— Work instruction —
Every line in the entries that holds "dropdown" should be identified and copied.

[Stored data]
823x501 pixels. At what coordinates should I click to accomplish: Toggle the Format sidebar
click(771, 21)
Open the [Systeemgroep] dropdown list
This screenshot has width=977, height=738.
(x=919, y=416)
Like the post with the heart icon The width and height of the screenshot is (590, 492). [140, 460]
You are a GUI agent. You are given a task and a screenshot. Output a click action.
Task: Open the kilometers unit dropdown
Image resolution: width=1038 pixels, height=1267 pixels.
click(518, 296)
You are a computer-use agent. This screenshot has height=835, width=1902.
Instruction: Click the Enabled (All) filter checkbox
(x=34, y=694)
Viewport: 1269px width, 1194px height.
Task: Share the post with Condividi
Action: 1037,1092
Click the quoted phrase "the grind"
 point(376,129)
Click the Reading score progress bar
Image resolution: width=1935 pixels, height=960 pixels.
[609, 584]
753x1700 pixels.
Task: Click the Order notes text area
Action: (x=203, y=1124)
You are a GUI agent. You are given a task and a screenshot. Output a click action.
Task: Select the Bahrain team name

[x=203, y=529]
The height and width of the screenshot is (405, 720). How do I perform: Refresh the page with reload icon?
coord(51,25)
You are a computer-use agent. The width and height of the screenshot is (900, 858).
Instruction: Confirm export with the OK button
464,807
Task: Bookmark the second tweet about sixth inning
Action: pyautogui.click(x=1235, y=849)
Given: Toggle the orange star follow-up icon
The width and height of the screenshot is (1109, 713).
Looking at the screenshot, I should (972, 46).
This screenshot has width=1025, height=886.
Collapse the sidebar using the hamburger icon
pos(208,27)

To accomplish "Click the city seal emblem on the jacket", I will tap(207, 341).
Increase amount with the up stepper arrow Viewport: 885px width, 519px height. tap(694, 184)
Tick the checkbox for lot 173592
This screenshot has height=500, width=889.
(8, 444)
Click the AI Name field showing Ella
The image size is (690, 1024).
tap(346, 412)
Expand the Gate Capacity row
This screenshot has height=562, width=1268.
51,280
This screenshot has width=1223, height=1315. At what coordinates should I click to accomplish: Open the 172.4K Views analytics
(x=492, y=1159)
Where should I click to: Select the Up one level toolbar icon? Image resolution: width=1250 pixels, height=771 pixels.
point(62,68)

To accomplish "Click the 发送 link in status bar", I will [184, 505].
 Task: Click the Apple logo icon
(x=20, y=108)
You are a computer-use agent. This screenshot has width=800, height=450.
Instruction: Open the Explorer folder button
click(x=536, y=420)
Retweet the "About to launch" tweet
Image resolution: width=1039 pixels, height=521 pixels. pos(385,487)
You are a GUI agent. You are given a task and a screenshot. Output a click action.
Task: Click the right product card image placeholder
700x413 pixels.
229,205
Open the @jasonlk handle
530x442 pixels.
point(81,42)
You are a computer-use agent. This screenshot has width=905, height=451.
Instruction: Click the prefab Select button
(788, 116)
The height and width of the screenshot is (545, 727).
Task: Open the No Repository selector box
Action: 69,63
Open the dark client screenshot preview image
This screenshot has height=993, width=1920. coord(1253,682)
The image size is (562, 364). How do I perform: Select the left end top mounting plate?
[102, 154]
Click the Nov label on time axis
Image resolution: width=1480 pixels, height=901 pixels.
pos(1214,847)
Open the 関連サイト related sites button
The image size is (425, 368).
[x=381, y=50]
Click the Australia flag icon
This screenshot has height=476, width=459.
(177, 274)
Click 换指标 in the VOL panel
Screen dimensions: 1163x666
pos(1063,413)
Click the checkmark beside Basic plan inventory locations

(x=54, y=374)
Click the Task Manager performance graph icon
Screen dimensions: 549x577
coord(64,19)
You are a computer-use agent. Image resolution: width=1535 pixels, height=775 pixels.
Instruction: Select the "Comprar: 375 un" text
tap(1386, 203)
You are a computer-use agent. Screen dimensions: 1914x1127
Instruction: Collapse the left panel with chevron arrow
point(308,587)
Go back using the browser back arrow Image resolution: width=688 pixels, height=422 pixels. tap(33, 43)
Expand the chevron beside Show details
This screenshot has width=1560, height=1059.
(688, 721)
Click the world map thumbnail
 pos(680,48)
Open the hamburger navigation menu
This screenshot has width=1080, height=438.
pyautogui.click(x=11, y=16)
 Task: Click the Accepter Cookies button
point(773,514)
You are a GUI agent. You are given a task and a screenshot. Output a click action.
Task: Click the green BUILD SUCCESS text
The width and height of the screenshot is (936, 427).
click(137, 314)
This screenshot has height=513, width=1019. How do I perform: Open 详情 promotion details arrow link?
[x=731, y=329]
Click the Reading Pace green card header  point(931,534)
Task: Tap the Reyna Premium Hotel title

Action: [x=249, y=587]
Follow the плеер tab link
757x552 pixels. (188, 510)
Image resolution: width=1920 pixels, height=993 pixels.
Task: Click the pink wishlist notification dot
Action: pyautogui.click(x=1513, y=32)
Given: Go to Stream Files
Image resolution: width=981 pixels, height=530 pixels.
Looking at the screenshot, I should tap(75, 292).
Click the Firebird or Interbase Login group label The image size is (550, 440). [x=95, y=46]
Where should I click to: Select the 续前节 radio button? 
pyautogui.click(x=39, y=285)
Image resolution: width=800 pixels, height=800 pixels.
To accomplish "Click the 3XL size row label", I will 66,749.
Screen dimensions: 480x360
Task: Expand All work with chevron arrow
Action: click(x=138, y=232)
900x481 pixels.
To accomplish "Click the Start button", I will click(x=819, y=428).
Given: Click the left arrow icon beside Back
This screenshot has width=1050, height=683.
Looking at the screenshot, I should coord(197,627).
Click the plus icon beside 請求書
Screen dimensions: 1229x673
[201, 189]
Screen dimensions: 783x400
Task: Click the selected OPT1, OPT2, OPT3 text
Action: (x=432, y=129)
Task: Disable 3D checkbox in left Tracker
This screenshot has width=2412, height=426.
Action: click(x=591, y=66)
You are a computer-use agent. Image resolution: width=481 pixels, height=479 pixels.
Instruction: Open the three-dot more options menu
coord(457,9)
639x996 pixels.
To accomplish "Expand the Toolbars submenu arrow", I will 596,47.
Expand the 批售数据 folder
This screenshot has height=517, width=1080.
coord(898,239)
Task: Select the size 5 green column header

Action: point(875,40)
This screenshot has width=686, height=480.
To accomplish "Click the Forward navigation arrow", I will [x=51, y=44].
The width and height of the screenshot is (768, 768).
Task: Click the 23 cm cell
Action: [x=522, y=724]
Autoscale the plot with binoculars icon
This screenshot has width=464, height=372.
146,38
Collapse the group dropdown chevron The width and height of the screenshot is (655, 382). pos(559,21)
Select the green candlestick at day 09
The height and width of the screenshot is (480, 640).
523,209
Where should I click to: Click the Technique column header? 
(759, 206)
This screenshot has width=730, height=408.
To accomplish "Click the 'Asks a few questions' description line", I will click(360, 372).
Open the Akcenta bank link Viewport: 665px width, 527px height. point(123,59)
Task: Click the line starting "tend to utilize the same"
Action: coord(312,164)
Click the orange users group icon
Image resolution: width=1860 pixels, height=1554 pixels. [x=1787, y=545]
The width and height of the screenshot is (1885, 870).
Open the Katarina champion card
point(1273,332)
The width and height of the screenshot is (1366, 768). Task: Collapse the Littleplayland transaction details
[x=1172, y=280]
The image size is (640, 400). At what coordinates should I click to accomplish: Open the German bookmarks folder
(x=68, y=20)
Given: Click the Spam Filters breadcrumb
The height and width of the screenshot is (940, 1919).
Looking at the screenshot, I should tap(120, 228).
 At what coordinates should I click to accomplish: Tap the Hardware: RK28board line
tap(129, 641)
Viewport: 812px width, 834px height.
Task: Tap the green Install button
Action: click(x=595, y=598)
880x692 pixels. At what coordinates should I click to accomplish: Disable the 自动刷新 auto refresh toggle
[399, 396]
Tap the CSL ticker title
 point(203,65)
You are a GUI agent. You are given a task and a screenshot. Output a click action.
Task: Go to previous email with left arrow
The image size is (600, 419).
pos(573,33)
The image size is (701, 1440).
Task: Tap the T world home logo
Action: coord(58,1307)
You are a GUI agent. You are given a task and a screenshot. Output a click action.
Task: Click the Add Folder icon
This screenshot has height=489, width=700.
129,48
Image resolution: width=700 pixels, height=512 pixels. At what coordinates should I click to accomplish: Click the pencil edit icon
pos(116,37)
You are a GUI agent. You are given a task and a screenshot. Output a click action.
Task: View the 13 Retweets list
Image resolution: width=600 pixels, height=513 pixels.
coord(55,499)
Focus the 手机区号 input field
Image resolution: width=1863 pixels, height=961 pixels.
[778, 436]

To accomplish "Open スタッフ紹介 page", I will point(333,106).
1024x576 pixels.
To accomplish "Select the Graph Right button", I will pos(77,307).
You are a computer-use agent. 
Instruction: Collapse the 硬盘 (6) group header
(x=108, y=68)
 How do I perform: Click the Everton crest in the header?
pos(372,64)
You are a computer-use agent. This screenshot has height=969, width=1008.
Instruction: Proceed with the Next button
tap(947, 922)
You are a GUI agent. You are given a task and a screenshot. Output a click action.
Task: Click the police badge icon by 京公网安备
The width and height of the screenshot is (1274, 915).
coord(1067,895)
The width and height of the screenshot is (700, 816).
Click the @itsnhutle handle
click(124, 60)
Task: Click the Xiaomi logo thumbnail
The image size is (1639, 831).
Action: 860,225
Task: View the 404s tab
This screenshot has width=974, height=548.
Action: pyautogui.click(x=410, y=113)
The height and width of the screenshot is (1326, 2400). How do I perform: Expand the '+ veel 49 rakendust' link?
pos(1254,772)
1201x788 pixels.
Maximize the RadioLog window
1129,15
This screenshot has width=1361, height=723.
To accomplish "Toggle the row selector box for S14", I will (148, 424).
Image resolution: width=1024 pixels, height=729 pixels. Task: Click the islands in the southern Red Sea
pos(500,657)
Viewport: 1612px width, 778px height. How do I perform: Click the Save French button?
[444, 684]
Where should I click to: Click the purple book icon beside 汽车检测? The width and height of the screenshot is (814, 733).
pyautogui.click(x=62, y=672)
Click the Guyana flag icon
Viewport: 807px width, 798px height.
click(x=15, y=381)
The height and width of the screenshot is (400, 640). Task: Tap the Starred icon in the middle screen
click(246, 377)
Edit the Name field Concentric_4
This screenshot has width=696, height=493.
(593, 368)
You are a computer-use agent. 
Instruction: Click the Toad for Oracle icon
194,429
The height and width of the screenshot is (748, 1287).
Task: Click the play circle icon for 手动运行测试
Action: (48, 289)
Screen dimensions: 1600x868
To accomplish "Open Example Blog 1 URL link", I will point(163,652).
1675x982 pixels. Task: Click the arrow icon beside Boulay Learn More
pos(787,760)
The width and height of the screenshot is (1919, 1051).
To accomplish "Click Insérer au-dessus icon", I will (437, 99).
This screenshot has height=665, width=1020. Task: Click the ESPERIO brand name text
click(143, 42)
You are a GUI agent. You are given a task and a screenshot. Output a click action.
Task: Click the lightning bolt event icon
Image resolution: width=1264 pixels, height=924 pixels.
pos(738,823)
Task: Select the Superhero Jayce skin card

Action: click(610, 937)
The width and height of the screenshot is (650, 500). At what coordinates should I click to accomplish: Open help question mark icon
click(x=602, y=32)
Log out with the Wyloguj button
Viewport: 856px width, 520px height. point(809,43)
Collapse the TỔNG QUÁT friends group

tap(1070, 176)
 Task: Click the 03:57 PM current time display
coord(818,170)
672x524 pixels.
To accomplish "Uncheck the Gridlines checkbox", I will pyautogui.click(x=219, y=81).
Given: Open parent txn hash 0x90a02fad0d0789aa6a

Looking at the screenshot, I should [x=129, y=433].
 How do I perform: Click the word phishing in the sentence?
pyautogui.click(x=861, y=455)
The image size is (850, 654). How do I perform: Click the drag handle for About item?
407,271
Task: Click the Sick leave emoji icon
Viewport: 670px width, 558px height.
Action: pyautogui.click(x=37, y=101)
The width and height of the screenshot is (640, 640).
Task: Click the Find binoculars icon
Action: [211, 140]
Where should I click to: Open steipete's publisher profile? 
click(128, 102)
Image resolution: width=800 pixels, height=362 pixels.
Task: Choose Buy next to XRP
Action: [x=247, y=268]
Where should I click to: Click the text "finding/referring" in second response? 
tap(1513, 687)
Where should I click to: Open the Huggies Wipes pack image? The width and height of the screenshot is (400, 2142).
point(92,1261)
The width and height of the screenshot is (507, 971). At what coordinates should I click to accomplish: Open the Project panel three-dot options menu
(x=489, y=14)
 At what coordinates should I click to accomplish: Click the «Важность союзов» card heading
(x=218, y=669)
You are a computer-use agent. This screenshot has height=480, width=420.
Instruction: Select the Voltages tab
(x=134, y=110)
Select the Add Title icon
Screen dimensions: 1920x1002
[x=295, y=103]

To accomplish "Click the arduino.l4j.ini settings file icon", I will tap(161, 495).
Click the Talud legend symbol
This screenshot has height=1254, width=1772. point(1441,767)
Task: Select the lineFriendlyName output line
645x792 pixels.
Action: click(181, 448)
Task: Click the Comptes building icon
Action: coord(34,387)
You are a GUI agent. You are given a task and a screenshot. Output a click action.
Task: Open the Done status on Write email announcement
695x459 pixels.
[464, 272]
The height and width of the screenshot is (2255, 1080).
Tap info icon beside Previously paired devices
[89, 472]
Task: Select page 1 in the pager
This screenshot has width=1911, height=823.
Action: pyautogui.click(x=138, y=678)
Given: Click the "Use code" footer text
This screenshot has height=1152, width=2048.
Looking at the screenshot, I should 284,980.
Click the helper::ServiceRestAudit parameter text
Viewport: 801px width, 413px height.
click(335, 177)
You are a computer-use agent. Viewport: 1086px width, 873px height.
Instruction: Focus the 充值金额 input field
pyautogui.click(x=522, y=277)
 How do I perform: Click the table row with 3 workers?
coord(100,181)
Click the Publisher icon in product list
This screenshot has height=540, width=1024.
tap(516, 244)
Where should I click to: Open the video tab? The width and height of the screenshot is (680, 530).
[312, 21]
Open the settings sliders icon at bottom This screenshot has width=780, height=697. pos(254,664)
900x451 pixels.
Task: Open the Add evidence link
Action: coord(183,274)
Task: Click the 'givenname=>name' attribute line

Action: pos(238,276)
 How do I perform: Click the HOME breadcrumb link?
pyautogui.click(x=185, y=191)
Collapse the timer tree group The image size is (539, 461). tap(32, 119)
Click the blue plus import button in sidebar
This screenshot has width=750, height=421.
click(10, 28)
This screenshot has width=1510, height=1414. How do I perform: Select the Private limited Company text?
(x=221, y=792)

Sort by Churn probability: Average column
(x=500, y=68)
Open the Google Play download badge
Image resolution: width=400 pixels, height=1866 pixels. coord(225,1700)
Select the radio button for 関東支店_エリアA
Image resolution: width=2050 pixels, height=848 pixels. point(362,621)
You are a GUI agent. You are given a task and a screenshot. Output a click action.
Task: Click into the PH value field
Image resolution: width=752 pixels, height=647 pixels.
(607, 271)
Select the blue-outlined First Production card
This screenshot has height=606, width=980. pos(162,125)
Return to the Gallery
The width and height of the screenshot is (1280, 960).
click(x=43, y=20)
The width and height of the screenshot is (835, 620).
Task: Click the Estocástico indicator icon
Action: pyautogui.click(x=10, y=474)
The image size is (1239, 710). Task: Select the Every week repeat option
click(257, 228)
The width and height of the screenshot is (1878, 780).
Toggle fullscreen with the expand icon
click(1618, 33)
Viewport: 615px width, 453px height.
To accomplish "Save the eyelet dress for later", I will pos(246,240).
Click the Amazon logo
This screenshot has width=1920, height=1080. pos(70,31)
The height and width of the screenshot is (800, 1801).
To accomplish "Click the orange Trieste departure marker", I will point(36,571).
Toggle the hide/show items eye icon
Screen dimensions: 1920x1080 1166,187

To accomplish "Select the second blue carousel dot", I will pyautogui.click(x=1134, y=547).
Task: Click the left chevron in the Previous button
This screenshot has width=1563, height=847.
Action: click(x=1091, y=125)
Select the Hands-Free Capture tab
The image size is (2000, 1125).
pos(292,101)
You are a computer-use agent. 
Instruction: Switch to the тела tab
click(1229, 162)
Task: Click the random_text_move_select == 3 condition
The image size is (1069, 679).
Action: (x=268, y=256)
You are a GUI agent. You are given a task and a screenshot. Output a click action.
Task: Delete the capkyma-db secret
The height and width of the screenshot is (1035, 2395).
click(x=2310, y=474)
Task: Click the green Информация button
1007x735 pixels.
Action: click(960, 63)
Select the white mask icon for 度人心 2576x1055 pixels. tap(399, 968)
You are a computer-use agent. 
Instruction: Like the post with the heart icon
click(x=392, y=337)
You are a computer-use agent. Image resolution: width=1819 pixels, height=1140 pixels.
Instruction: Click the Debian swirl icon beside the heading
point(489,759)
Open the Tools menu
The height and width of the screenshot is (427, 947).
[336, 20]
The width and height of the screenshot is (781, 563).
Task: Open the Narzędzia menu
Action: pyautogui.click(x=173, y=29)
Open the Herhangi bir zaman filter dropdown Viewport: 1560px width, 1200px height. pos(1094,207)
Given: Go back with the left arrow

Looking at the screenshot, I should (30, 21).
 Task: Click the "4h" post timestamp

— Solution to the exercise —
Open the [Systeemgroep] dropdown list
Task: Open the kilometers unit dropdown
Collapse the group dropdown chevron The width and height of the screenshot is (655, 382). pos(559,21)
Open the Herhangi bir zaman filter dropdown Viewport: 1560px width, 1200px height. pos(1094,207)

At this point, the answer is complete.